Essential genes of yeast as targets for antifungal agents, herbicides, insecticides and anti-proliferation drugs
Abstract
The present invention relates to methods of identifying genes in Saccharomyces cerevisiae which are essential for germination and proliferation of S. cerevisiae and using the identified genes or their encoded proteins as targets for highly specific antifungal agents, insecticides, herbicides and anti-proliferation drugs. The present invention also provides a method to systematically analyze the S. cerevisiae genome to identify essential genes for use as targets for antifungal agents, insecticides, herbicides and anti-proliferation drugs. The present invention provides antisense molecules and ribozymes comprising sequences complementary to the sequences of mRNAs of essential genes that function to inhibit the essential genes. The present invention also provides neutralizing antibodies to proteins encoded by essential genes that bind to and inactivate the essential gene products.
Claims
exact text as granted — not AI-modifiedWe claim:
1 . A method to identify a target for design or discovery of an antifungal agent, comprising the steps of
a) disrupting the function of a gene in a yeast cell; b) identifying whether the function of the gene is essential for yeast germination, vegetative growth, pseudohyphal growth or hyphal growth; c) selecting the gene if it is essential; d) determining whether the protein encoded by the essential gene has homology to a human, non-human mammal, insect or plant protein; and e) selecting the essential gene if its encoded protein does not exhibit substantial homology to the human, non-human mammal, insect or plant protein to obtain a target for design or discovery of an antifungal agent.
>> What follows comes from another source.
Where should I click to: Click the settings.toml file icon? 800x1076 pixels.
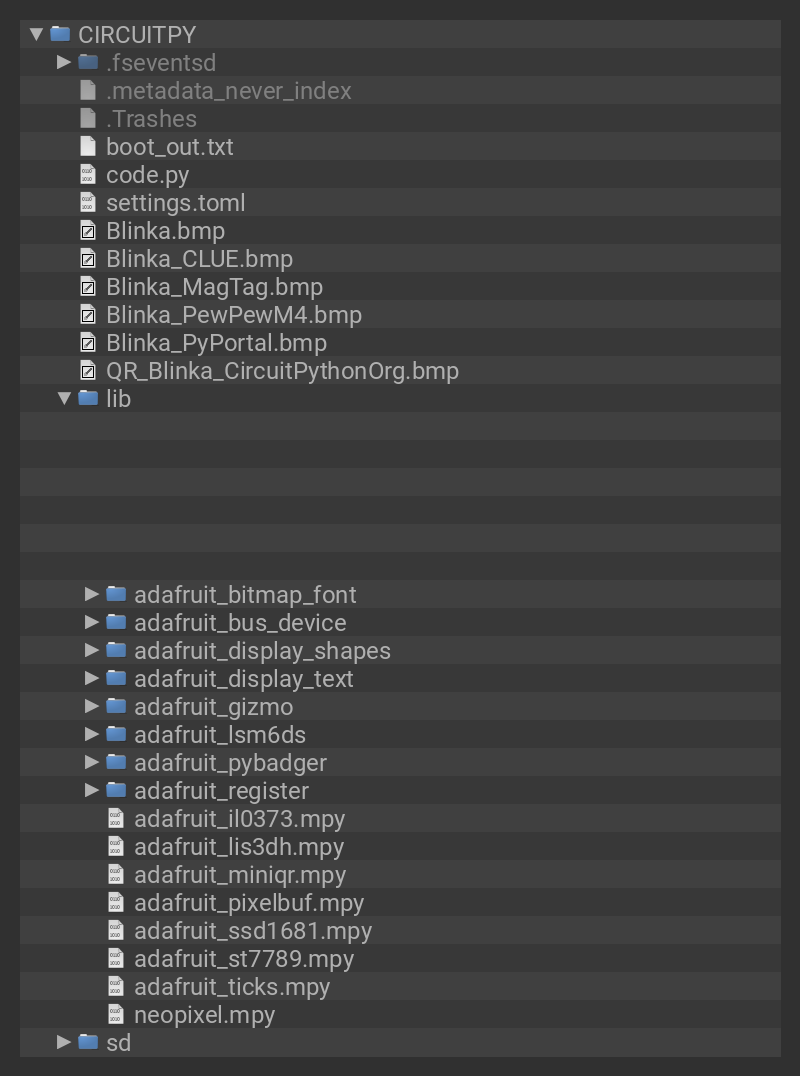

2 . The method according to claim 1 wherein said disrupting creates a null allele, conditional allele or an allele whose function is insufficient to support yeast germination, vegetative growth, pseudohyphal growth or hyphal growth.
3 . The method according to claim 2 wherein said null allele is produced by gene knockout, point mutation, or the deletion or insertion of nucleotides in the essential gene sufficient to disrupt the function of said gene.
4 . The method according to claim 3 wherein said gene knockout is by a PCR-based deletion.
5 . The method according to claim 1 wherein said identifying in step b) is done by tetrad analysis.
6 . The method according to claim I wherein said identifying in step b) is done by determining whether the heterozygous diploid strain has a slow growth phenotype.
7 . The method according to claim 1 wherein said determining in step c) comprises the steps of hybridizing the essential gene to genomic DNA from humans, non-human mammals, plants and insects under low stringency conditions.
8 . The method according to claim 1 wherein said determining in step c) comprises the steps of 1) comparing the DNA sequence of the essential gene and comparing it to the DNA sequences from other organisms or 2) obtaining an amino acid sequence encoded by the essential gene and comparing the amino acid sequence of the essential gene to amino acid sequences from other organisms.
9 . The method according to claim 8 wherein the DNA or amino acid sequences from other organisms are contained within a database, and wherein the DNA or amino acid sequence encoded by the essential gene is compared to the DNA or amino acid sequences from other organisms by a computer algorithm.
10 . The method according to claim 9 wherein the computer algorithm is blastp, tblastn or another algorithm that utilizes string alignments.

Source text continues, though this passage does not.